## Begin Selected passage

Furthermore, the code then proceeds to directly give the private values to several mp_mod and mp_exptmod calls which Valgrind flags as leaking. I expect the mp_exptmod function to leak a lot of information about the exponent as it is just a general purpose modular exponentiation function and not RSA specific one created with constant-timeness in mind.

ECDH key derivation#

The ECDH_Derive function uses the same logic to read the raw private key into an mpi as do DSA and RSA. This leaks some amount of information but like in the DSA case I expect it to be very small and practically unusable.

P-256#

The next reported group of issues concerns the NIST P-256 implementation in NSS. ECDH on this curve is implemented using the ec_GFp_nistp256_points_mul_vartime function. Now this may be a red flag , but it is a benign one. Luckily, the variable time function is a two-scalar multiplication function which short-circuits to the constant-time ec_GFp_nistp256_point_mul if only one scalar input is provided, which is the case for ECDH. Why does Valgrind report issues then? Well, it only reports issues inside the from_montgomery which is supposed to transform the resulting point coordinates back from Montgomery form after the scalar multiplication. It is hard to classify hw serious this leakage is. It reminds me of a few papers (7 and 8) which exploited similar side-channel leakage of the projective representation of a result of scalar multiplication to extract partial information about the scalar used. However, that was done for ECDSA, where partial information about the scalar can lead to key recovery. For ECDH, this leakage might reveal some bits of the scalar. Perhaps in case of static ECDH an attacker could adaptively query the scalar multiplication while measuring this leaking conversion and mount something like the Raccoon attack (9)?

The final report by Valgrind for P-256 is about the ec_point_at_infinity function, which is used to test whether the derived point in ECDH is not the point at infinity and if it is, to abort the operation. I think this is benign leakage as it is leaked anyway when the operation fails.

P-284 and P-521#

NSS’s implementation of the P-384 and P-521 curves is from ECCKiila which itself uses fiat-crypto. Its use in ECDH still has the reading of the private key leak and the final comparison to point at infinity but doesn’t have the from_montgomery leaks, because of a different scalar multiplication implementation.

Curve25519#

Valgrind only reports one issue in the Curve25519 case and that is a branching on a comparision of the output point to the point at infinity, which is again benign.

ECDSA signing#

During this implementation work I stumbled upon some broken tests of ECDSA in the bltest binary and reported them here.

The ECDSA signing code in NSS is very similar to DSA signing and Valgrind reports roughly the same issues. The ECDSA code is also using blinding but only on the modular arithmetic level, the random nonce is not blinded when it is used in the scalar multiplier. Due to the broken nature of the tests I couldn’t really look at how different curves are handled in ECDSA but a cursory run saw no leakage from the from_montgomery function as in ECDH on P-256.

## End Selected passage
## Begin Records shown

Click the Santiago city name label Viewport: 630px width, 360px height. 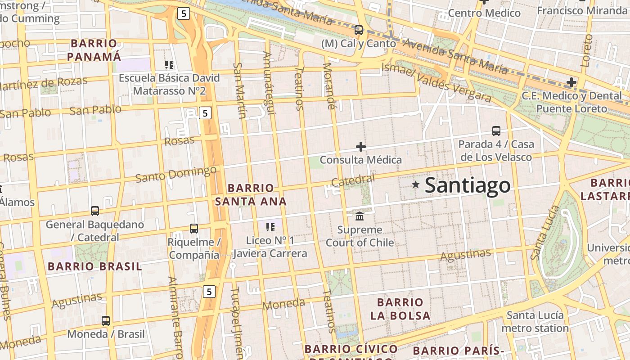(x=468, y=185)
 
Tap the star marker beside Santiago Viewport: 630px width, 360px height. (x=416, y=184)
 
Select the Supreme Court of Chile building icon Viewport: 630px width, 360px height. (x=360, y=216)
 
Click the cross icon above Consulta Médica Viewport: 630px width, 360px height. (x=360, y=147)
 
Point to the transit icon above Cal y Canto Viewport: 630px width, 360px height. (x=359, y=30)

## End Records shown

* [Required work]:
[a] According to the notes on side-channel leaks in NSS, which project is the source of NSS's implementation of the P-384 and P-521 curves?
[b] Rewrite the NSS side-channel notes from "ECDH key derivation#" to "and practically unusable.", swapping "very small" for "negligible".

* [Problem solutions]:
[a] ECCKiila

[b]
ECDH key derivation#

The ECDH_Derive function uses the same logic to read the raw private key into an mpi as do DSA and RSA. This leaks some amount of information but like in the DSA case I expect it to be negligible and practically unusable.